Bakınız, kendimizi ve dilimizi o kadar önemsemeyişimiz başka nelere yol açıyor?
Birini söyleyeyim: İnsanımız, dil bilmez ama başka dilleri çat pat konuşmak için çırpınır. Hepimiz, bir yabancı görünce birkaç dilden bildiğimiz üç beş kelimeyle onunla irtibat kurmaya çalışırız. İlk bakışta iyi bir davranış gibidir. Yardım etmek isteriz, kabul. Ancak, bu yalnız misafirperverlikle açıklanamaz. Dolandırmadan soralım: Bu davranışta, kendinden kaçış demesek de kendi değerine yabancılaşma temel bir yönlendirici değil mi? Yaşadıklarımıza bakarsak maalesef öyledir. Asıl üzerinde düşüneceğimiz ve tamir edeceğimiz bu psikolojik yarılmadır.
Bu durumun yol açtığı komik ve aslında çok üzücü durumları hepimiz hatırlar, fıkra gibi dinleriz. Eski Türk filmlerinde bu durumla alay eden ne hoş sahneler vardır. Olay, en sık şöyle gelişir: Simasını Türk’e benzetemediğimiz birine yaklaşırız. Bir kaç dilden sormaya başlarız. O muzipçe güler. Sonunda dayanamaz veya keyfi yeter ve “Ne çabalıyorsun kardeş, ben Türk’üm!” deyiverir.
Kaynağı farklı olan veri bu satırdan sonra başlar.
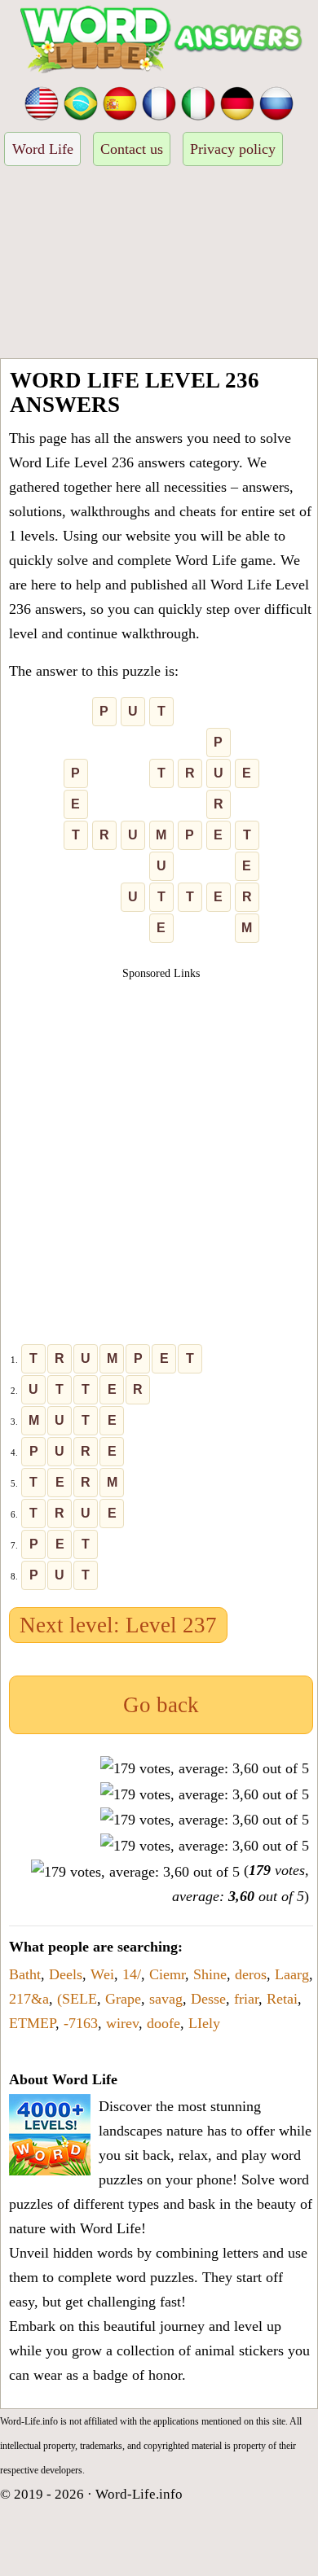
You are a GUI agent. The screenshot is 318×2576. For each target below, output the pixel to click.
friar (246, 1999)
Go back (161, 1705)
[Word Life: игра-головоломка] (276, 102)
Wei (102, 1974)
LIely (204, 2023)
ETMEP (32, 2023)
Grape (123, 1999)
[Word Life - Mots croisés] (159, 102)
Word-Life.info (139, 2494)
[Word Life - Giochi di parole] (198, 102)
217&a (29, 1999)
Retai (282, 1999)
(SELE (77, 1999)
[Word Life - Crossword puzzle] (41, 102)
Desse (208, 1999)
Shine (210, 1974)
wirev (122, 2023)
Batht (25, 1974)
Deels (65, 1974)
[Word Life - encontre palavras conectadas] (80, 102)
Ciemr (167, 1974)
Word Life (42, 149)
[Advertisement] (159, 264)
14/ (131, 1974)
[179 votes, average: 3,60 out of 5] (204, 1768)
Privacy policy (233, 149)
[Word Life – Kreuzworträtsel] (237, 102)
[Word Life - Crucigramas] (119, 102)
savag (166, 1999)
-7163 (81, 2023)
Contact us (131, 149)
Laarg (292, 1974)
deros (251, 1974)
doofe (163, 2023)
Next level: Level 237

Batı memleketlerinde de bunun tersi örnekler çok yaşanır. Bir yer sorarsanız, kendi dilinde sormadınızsa, size cevap vermez. Bir diğeri sorunuzu anladığı halde sorduğunuz dilde değil kendi dilinde cevap verir. Bu iki hal en çok yaşanandır. Bir üçüncüsü de var ki ne kadar nazik söylenirse söylensin tokat gibidir. Bu yakınlarda hikâyeci-romancı sevgili Füsun Menşure’den dinledim. Almanya’da doğmuş bir yazarımızdır. Düsseldorf’ta bir semtte tam bilemediği bir yeri İngilizce sorar. Muhatabı Alman, “ İngilizceniz çok iyi, Almancayı da bu şekilde öğrenin ve o suretle kolayca adresi bulacaksınız!” der. Elin adamı böyle milliyetçi.
Diyeceğim o ki, dil sevgisinin bu derecesi bize uzak. Hatta biz bunu nobranlık olarak algılar ve nezakete uygun bulmayız. Hadi bunu yapmayalım da biraz milliyetçi olalım.